## RECORDS FOR THIS TASK:
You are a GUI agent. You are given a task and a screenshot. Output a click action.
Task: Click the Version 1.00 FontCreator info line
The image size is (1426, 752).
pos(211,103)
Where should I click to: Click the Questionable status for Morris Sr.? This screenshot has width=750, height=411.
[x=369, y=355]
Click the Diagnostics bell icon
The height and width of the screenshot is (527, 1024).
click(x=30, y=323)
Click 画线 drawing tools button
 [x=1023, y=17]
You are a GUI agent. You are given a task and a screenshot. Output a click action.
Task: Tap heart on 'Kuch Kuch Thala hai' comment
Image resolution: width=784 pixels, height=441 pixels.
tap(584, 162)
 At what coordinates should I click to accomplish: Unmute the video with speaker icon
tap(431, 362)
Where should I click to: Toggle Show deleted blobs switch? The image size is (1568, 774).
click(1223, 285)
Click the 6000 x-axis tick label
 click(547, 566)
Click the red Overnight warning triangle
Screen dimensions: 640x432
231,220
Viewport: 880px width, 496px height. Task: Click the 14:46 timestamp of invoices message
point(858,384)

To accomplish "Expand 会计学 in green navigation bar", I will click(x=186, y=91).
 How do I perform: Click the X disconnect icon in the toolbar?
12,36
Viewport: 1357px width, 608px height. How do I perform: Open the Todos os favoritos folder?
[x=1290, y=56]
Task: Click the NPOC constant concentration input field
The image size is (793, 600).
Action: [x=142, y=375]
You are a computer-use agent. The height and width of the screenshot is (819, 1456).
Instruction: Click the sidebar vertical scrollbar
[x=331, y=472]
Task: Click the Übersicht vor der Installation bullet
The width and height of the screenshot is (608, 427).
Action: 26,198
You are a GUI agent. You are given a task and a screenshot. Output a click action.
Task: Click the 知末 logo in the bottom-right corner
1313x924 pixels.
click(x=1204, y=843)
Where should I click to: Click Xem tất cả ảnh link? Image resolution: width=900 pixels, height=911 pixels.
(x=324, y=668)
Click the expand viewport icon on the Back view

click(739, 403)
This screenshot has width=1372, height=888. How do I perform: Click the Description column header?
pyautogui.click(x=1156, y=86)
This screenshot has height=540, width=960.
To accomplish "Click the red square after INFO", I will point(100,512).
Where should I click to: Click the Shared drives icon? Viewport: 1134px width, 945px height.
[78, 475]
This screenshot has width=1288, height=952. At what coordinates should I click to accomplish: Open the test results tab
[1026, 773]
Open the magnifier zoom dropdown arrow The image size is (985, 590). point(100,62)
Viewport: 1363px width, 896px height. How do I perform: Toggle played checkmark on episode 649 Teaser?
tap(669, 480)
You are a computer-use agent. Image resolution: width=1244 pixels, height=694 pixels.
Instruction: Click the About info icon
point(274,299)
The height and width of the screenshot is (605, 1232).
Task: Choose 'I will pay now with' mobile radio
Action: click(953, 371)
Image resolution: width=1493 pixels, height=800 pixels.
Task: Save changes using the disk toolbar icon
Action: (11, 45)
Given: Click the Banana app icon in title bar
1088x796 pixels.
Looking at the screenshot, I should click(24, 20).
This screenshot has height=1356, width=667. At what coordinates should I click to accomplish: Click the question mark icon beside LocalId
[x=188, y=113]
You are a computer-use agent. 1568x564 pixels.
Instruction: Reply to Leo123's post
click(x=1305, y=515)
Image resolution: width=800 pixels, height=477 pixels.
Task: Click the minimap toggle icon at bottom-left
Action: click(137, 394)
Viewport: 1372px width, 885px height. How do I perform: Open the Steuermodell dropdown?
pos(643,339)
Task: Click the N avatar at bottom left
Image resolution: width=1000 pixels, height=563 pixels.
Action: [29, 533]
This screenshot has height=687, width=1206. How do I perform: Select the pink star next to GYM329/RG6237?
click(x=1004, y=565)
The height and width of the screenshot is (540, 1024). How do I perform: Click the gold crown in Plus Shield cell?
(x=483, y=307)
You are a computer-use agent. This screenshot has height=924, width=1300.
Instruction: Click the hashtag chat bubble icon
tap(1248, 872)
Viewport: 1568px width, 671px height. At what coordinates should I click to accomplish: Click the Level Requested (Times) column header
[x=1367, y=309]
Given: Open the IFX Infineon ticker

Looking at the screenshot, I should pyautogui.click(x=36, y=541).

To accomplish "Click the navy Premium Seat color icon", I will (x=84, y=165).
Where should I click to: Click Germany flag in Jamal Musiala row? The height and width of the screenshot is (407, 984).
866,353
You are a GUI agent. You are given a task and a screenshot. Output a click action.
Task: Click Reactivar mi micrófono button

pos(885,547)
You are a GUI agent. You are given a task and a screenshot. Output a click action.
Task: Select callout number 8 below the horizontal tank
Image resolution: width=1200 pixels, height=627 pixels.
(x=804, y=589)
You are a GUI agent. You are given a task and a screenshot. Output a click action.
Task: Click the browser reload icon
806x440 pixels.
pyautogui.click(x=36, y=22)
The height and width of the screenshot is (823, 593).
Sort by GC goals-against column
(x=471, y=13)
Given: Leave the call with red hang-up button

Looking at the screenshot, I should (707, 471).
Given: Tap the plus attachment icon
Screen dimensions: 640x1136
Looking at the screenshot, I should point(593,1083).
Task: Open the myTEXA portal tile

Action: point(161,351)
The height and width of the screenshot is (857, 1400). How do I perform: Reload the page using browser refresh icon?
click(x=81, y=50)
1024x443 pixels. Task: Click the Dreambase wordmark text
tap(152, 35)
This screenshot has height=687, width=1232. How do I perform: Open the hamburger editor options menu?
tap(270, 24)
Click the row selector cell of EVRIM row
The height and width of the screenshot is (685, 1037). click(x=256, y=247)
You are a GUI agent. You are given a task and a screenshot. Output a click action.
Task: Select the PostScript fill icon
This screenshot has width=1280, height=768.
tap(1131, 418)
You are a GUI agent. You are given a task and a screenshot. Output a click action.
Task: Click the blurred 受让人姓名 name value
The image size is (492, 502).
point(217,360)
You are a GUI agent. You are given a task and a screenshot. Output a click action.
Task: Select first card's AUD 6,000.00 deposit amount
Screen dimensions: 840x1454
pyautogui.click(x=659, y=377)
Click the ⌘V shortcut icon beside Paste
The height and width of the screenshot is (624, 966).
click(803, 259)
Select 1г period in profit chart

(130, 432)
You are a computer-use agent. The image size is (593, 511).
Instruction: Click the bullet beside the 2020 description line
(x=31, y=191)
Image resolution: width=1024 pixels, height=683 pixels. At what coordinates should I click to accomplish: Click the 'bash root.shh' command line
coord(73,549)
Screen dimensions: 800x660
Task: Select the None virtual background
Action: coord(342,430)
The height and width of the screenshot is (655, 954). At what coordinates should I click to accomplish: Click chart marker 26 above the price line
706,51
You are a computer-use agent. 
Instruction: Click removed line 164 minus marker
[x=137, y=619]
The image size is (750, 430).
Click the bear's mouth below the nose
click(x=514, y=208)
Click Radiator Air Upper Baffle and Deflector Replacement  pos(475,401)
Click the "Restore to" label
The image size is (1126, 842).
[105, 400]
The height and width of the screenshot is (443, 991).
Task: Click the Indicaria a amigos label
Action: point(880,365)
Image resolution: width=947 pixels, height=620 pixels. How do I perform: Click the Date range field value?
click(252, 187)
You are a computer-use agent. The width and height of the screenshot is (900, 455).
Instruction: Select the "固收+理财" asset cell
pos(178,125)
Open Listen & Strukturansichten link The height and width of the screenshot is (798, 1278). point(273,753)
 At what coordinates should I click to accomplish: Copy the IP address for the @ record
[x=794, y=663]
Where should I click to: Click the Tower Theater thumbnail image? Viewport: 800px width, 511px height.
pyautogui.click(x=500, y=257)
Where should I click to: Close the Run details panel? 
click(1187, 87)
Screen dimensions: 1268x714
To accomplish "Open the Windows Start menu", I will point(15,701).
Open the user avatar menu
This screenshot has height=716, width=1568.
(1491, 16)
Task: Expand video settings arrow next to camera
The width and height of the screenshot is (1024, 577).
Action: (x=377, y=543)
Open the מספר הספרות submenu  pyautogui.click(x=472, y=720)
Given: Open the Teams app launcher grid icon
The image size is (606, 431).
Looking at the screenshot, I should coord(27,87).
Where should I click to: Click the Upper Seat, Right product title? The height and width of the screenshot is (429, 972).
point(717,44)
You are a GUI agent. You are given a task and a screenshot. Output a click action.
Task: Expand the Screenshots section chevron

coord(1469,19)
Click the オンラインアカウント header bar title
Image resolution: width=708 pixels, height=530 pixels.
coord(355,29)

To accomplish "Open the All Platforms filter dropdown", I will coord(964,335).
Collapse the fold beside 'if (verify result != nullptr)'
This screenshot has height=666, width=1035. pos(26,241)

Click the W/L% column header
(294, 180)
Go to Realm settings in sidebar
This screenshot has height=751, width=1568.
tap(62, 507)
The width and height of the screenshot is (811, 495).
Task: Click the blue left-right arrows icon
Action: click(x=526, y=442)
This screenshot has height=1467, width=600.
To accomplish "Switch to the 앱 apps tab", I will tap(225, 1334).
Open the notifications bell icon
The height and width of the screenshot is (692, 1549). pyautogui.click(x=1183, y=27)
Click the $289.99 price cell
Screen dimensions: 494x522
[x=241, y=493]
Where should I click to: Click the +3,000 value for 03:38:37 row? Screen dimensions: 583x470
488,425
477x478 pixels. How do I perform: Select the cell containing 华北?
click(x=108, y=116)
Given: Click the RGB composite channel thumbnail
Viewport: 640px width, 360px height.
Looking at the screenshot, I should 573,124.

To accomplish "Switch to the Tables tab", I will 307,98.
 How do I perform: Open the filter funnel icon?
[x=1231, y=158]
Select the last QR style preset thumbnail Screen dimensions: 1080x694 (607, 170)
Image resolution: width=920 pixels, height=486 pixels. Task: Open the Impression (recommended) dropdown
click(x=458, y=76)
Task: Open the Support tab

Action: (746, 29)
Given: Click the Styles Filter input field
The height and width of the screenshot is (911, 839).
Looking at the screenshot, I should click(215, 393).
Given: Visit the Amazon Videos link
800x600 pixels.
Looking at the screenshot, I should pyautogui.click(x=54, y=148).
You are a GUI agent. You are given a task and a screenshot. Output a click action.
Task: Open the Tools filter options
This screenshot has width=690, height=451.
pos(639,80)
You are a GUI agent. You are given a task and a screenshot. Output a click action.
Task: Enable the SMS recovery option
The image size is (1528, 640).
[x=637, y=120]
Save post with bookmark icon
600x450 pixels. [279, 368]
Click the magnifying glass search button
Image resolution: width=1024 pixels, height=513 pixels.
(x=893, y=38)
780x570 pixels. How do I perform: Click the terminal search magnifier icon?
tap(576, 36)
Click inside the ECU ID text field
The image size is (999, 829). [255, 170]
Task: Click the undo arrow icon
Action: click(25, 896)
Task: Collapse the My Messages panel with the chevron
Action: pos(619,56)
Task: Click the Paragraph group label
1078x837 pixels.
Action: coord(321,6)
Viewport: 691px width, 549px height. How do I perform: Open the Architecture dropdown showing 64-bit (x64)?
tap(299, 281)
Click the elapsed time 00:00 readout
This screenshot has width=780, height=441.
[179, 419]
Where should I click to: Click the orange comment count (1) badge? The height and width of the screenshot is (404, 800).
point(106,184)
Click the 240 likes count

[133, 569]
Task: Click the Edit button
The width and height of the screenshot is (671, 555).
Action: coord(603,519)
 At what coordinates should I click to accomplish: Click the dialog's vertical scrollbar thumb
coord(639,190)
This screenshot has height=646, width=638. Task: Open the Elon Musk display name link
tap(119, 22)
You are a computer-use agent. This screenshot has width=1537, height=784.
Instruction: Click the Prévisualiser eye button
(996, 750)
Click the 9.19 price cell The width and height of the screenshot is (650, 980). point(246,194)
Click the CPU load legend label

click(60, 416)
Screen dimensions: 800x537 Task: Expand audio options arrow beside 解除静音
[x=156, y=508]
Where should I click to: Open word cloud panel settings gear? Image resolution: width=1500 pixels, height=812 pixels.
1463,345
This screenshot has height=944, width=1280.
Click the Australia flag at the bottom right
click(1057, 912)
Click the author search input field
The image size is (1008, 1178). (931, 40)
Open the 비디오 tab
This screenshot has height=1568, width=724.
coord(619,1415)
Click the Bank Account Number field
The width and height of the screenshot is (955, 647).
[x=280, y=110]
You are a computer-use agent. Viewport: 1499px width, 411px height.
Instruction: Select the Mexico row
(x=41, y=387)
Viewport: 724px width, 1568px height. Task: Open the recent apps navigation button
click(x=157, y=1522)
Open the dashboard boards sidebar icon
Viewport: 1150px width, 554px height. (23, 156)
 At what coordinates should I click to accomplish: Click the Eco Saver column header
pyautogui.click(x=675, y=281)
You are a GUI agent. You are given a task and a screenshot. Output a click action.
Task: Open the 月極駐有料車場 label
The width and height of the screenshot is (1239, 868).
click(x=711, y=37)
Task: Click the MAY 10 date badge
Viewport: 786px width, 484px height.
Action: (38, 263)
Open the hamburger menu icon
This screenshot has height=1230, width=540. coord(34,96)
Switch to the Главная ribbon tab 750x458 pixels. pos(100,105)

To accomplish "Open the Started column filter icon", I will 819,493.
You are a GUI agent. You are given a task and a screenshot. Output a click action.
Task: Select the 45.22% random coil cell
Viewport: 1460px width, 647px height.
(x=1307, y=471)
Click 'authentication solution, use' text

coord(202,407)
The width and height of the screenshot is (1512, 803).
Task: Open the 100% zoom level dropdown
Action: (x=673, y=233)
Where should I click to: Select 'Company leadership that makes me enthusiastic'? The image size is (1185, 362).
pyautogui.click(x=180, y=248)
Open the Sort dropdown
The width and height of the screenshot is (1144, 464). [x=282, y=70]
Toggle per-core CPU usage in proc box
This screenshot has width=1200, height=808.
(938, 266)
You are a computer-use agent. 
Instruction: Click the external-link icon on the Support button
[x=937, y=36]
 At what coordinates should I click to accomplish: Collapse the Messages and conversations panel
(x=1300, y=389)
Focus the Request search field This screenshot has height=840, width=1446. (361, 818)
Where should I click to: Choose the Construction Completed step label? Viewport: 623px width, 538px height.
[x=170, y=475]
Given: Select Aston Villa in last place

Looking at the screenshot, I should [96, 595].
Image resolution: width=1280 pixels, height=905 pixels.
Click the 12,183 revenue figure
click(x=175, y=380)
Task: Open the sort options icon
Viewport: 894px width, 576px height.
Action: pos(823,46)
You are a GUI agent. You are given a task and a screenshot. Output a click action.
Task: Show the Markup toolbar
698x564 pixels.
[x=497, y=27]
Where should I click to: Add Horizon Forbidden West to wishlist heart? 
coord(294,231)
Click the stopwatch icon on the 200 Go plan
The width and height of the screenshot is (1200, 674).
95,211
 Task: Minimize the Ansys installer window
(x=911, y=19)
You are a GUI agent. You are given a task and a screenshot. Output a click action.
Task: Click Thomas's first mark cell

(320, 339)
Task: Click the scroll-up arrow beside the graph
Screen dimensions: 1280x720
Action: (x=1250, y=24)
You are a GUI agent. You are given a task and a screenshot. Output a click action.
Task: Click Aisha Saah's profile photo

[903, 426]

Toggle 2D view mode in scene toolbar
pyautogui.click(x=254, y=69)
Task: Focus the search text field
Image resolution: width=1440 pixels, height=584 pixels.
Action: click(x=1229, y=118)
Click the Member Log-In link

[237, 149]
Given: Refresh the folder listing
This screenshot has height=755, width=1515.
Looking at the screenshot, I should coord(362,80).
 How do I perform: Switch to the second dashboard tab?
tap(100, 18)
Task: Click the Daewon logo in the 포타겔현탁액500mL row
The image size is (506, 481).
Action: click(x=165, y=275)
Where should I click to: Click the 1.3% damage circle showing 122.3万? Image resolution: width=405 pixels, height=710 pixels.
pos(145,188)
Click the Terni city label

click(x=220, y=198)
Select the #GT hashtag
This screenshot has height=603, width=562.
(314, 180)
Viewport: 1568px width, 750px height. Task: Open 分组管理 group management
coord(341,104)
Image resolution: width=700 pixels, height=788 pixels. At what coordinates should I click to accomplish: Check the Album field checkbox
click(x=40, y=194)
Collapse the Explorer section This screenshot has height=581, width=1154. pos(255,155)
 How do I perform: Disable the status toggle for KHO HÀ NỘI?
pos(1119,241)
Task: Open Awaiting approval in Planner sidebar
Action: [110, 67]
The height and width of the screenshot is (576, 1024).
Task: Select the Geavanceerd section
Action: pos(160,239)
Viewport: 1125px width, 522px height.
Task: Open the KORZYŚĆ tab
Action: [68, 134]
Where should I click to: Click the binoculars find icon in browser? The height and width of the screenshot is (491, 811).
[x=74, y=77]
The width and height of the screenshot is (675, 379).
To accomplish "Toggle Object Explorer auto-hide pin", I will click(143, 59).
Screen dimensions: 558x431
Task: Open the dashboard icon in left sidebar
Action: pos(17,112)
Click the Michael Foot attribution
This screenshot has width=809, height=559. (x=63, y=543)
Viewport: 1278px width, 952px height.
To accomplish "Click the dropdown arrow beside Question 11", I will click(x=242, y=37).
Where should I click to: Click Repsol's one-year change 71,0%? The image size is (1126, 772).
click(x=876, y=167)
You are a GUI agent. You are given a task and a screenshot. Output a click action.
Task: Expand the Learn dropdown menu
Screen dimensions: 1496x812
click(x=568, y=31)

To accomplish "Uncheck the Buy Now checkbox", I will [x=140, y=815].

## TASK DESCRIPTION:
All lines from the one that has "Collapse the Explorer" through the end of the material above should be returned exactly; omit the rest.

## EXERCISE ANSWER:
Collapse the Explorer section This screenshot has height=581, width=1154. pos(255,155)
 How do I perform: Disable the status toggle for KHO HÀ NỘI?
pos(1119,241)
Task: Open Awaiting approval in Planner sidebar
Action: [110, 67]
The height and width of the screenshot is (576, 1024).
Task: Select the Geavanceerd section
Action: pos(160,239)
Viewport: 1125px width, 522px height.
Task: Open the KORZYŚĆ tab
Action: [68, 134]
Where should I click to: Click the binoculars find icon in browser? The height and width of the screenshot is (491, 811).
[x=74, y=77]
The width and height of the screenshot is (675, 379).
To accomplish "Toggle Object Explorer auto-hide pin", I will click(143, 59).
Screen dimensions: 558x431
Task: Open the dashboard icon in left sidebar
Action: pos(17,112)
Click the Michael Foot attribution
This screenshot has width=809, height=559. (x=63, y=543)
Viewport: 1278px width, 952px height.
To accomplish "Click the dropdown arrow beside Question 11", I will click(x=242, y=37).
Where should I click to: Click Repsol's one-year change 71,0%? The image size is (1126, 772).
click(x=876, y=167)
You are a GUI agent. You are given a task and a screenshot. Output a click action.
Task: Expand the Learn dropdown menu
Screen dimensions: 1496x812
click(x=568, y=31)

To accomplish "Uncheck the Buy Now checkbox", I will [x=140, y=815].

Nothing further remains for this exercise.